Just a few seconds ago Logan woke prematurely from his nap and when I went in his hand was out of the swaddle. I put in his pacifier and he promptly took it out again and started crying...once I got is hand under control the pacifier stayed in and he is back asleep, hopefully for another hour! I love that boy, but his sleep is even more important than I remember KayLynns being. if he doesn't get his naps there is no getting him to sleep at night! Everyday catches us working on sleep, naps and night...I am thankful that The Lord has made me fall in love with this little boy as much as I have, otherwise I am not sure how well this would all be going!

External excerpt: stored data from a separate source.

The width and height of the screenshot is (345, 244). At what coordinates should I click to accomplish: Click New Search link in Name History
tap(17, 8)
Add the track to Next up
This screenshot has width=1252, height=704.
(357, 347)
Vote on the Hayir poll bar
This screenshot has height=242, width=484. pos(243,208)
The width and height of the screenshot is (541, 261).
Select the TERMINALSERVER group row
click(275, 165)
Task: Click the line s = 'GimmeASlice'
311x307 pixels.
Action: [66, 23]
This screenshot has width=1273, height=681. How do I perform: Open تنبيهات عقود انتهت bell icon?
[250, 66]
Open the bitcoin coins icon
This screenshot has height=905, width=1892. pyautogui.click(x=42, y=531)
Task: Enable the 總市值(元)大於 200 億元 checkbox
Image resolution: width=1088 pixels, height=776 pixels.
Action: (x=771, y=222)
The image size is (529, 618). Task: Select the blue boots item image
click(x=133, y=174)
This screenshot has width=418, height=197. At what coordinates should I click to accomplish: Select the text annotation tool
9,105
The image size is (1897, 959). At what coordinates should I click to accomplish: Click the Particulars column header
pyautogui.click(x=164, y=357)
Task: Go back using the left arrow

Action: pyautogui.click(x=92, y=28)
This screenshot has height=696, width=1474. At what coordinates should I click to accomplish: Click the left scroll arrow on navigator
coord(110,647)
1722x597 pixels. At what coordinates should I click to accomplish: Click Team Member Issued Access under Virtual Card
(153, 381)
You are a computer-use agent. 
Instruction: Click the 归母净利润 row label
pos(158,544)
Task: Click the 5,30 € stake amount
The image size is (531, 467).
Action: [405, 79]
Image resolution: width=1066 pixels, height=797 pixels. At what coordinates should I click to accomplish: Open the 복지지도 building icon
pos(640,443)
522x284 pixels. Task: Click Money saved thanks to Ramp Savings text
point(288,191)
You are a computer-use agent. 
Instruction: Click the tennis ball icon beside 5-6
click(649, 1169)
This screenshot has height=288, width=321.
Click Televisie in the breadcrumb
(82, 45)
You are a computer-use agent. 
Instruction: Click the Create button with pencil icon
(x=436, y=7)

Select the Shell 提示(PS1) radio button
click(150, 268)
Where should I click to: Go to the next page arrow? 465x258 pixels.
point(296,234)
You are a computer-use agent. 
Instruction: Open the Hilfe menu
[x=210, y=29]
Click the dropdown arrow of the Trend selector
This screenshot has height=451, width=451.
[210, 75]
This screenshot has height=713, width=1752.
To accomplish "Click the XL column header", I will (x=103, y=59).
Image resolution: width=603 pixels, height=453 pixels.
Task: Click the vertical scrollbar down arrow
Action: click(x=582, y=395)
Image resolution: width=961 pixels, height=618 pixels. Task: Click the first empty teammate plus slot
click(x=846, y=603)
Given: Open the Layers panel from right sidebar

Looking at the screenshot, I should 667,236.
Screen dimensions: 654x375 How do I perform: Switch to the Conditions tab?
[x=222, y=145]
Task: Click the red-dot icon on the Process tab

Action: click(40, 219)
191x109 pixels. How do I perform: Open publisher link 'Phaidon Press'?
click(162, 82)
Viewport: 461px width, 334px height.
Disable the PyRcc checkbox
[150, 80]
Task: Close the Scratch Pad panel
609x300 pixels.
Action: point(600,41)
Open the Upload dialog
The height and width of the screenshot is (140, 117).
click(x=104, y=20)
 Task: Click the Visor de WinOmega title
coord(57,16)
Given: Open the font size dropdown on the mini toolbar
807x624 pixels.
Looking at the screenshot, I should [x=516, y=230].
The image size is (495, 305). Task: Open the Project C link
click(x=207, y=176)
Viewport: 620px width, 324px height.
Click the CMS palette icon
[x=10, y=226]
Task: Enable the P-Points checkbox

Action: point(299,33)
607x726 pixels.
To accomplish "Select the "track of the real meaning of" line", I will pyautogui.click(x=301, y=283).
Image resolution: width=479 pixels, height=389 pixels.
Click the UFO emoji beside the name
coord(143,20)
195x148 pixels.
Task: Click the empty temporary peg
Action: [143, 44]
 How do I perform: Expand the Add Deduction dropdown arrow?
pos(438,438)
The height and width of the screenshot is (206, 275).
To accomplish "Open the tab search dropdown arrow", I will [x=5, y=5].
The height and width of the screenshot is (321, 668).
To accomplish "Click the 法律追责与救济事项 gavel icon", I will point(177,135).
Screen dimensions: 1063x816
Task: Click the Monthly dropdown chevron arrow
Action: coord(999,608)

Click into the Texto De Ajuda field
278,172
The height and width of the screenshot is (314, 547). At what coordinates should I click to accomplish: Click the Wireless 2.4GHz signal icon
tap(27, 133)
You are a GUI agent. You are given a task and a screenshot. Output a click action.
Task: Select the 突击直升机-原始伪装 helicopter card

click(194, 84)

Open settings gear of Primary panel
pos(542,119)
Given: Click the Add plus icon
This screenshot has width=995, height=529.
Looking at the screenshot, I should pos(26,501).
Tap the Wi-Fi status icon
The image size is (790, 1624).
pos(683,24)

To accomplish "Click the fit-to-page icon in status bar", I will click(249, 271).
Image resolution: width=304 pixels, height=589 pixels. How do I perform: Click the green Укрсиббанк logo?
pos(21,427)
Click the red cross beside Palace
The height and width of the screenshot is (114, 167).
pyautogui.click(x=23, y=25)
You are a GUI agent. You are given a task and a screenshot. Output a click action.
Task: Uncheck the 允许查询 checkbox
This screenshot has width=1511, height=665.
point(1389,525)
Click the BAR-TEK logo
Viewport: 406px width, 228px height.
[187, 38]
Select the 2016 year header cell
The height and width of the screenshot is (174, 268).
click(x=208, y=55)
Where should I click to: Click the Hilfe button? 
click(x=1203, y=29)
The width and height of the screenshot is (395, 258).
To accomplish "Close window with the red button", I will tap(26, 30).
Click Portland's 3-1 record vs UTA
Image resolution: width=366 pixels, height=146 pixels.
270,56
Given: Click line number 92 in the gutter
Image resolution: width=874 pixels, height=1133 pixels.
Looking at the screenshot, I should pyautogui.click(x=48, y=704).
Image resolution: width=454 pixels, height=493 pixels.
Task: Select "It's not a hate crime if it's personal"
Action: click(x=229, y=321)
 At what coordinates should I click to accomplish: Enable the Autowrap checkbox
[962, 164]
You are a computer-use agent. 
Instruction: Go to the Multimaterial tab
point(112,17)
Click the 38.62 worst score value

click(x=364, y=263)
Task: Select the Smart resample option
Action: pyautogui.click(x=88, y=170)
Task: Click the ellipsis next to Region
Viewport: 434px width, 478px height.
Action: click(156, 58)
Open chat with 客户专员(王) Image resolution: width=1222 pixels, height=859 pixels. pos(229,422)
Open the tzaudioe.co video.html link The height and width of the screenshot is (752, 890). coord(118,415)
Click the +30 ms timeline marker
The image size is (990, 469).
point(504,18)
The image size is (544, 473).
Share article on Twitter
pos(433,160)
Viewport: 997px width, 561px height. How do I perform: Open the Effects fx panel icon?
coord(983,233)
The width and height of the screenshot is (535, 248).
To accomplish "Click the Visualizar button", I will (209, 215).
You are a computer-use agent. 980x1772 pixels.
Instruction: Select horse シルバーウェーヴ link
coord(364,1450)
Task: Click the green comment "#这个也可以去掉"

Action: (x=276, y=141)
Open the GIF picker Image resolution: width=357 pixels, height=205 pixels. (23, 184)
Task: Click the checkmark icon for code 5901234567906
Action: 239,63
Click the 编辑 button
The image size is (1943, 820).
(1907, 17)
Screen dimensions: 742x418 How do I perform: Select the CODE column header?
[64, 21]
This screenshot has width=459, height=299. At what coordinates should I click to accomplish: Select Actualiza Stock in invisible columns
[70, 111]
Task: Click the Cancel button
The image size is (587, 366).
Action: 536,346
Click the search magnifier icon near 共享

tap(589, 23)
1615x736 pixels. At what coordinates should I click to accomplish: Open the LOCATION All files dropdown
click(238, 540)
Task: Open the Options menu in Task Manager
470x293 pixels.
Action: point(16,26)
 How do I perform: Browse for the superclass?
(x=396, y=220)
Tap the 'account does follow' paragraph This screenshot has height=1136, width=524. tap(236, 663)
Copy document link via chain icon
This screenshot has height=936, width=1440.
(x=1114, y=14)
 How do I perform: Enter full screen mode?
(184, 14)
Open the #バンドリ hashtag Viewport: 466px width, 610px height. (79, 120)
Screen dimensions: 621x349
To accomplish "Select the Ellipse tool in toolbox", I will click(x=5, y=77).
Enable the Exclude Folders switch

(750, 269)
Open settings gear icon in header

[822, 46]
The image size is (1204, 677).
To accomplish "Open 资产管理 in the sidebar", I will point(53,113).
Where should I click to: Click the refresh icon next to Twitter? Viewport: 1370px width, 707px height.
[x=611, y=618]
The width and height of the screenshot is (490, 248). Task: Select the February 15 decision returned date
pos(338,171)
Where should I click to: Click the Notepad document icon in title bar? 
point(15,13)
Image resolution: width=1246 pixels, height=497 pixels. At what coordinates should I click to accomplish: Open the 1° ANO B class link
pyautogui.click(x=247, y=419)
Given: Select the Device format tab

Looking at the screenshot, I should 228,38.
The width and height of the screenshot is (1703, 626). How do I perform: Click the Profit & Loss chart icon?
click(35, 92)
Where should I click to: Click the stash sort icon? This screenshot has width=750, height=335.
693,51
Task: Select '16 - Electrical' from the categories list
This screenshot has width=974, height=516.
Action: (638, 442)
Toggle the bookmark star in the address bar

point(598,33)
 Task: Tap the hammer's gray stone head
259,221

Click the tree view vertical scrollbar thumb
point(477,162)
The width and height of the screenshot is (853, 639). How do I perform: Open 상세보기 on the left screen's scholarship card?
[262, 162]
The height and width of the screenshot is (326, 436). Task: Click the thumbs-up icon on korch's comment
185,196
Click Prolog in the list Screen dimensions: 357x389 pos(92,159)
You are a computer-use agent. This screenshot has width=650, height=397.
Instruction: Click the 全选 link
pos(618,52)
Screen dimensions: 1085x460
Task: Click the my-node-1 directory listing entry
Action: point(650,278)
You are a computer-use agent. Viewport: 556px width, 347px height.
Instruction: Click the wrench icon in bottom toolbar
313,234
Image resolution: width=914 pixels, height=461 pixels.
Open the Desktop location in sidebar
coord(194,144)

max and I are really enjoying our devotions and the time together each day, even when it is short it is lovely. I especially like the time that we are setting apart to pray for each other and our children.
well, it seems the kids are hungry so I must go prepare a feast! Till next week!
Tuesday, January 1, 2013
Happy New Years
oh wow, what a year! It seems like so much more than a year has been fit into the last twelve months, or more precisely...the last six months! So, lets see...new years resolutions... I love the idea and the practicality of resolutions. Think that every person should like the idea of consistently refocusing ones life on the important things. i dont think hat anything need be terribly specific, but to remind ourselves of our priorities is great, for me at least. I often tend to forget and think that I am the most important thing. So, I tend to make both general and specific resolutions as well as personal and family resolutons, that way I can reach at least some of them!
My verse to focus on this year is
Deuteronomy 6:4-9 (KJV) Hear, O Israel: The LORD our God is one LORD: And thou shalt love the LORD thy God with all thine heart, and with all thy soul, and with all thy might. And these words, which I command thee this day, shall be in thine heart: And thou shalt teach them diligently unto thy children, and shalt talk of them when thou sittest in thine house, and when thou walkest by the way, and when thou liest down, and when thou risest up. And thou shalt bind them for a sign upon thine hand, and they shall be as frontlets between thine eyes. And thou shalt write them upon the posts of thy house, and on thy gates.
For my family I am praying that we get into a better pattern of family worship and learning of the Bible. KayLynn has been doing well in her catechism memorization, but I want to add to that more Bible verses and hymns so that her arsenal is full and that she has truth to lean on and go to all during her life. I want Logan (and KayLynn) to grow up in a house where the Bible is used everyday.
In response to very good advice I will be trying to put up verses everywhere in my home so that I can concentrate on them all day...especially in the moments when my body must be still. I want to meditate on it day and night.
This last year I did better at seeing and spending time with women and I want to continue that this year by setting specific time to be with my cousins, siblings and other friends as well. I think it is good for my mental health as well as giving me good parenting help!
Then, of course, there is fitness. I will be learning what fitness looks like in a family of four, where children are often grumpy, tired or sick and mommy needs the time, to be healthy. And to have some time that is for me in an ever busy life, where time away from my children is not often easily obtained.